### [Aim]
Swap each "GUI agent" in the material below for "interface agent", leaving everything else untouched.

* Start Provided records *

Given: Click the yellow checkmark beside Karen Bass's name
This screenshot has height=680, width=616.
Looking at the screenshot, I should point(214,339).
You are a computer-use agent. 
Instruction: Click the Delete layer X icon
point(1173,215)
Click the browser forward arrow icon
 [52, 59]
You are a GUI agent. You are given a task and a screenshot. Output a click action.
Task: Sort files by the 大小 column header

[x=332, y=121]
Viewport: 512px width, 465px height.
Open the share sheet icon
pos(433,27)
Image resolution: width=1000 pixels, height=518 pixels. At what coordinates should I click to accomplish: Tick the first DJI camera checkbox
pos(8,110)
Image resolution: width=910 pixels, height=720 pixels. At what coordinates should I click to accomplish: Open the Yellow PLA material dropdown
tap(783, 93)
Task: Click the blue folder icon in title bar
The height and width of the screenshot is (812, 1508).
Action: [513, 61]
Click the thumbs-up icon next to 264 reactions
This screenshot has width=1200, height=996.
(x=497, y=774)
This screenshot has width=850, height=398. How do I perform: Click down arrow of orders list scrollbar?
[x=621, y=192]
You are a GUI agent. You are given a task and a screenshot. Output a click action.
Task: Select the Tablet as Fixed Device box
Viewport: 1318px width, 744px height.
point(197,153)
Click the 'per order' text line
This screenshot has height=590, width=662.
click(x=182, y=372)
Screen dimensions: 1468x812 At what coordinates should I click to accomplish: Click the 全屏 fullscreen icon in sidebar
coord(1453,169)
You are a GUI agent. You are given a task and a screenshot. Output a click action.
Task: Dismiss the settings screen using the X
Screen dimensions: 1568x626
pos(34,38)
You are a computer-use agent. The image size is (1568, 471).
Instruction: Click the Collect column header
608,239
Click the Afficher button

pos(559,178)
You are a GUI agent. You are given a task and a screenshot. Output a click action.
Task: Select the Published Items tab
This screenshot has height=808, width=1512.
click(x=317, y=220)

* End Provided records *

### [Solution to this task]
Given: Click the yellow checkmark beside Karen Bass's name
This screenshot has height=680, width=616.
Looking at the screenshot, I should point(214,339).
You are a computer-use agent. 
Instruction: Click the Delete layer X icon
point(1173,215)
Click the browser forward arrow icon
 [52, 59]
You are a interface agent. You are given a task and a screenshot. Output a click action.
Task: Sort files by the 大小 column header

[x=332, y=121]
Viewport: 512px width, 465px height.
Open the share sheet icon
pos(433,27)
Image resolution: width=1000 pixels, height=518 pixels. At what coordinates should I click to accomplish: Tick the first DJI camera checkbox
pos(8,110)
Image resolution: width=910 pixels, height=720 pixels. At what coordinates should I click to accomplish: Open the Yellow PLA material dropdown
tap(783, 93)
Task: Click the blue folder icon in title bar
The height and width of the screenshot is (812, 1508).
Action: [513, 61]
Click the thumbs-up icon next to 264 reactions
This screenshot has width=1200, height=996.
(x=497, y=774)
This screenshot has width=850, height=398. How do I perform: Click down arrow of orders list scrollbar?
[x=621, y=192]
You are a interface agent. You are given a task and a screenshot. Output a click action.
Task: Select the Tablet as Fixed Device box
Viewport: 1318px width, 744px height.
point(197,153)
Click the 'per order' text line
This screenshot has height=590, width=662.
click(x=182, y=372)
Screen dimensions: 1468x812 At what coordinates should I click to accomplish: Click the 全屏 fullscreen icon in sidebar
coord(1453,169)
You are a interface agent. You are given a task and a screenshot. Output a click action.
Task: Dismiss the settings screen using the X
Screen dimensions: 1568x626
pos(34,38)
You are a computer-use agent. The image size is (1568, 471).
Instruction: Click the Collect column header
608,239
Click the Afficher button

pos(559,178)
You are a interface agent. You are given a task and a screenshot. Output a click action.
Task: Select the Published Items tab
This screenshot has height=808, width=1512.
click(x=317, y=220)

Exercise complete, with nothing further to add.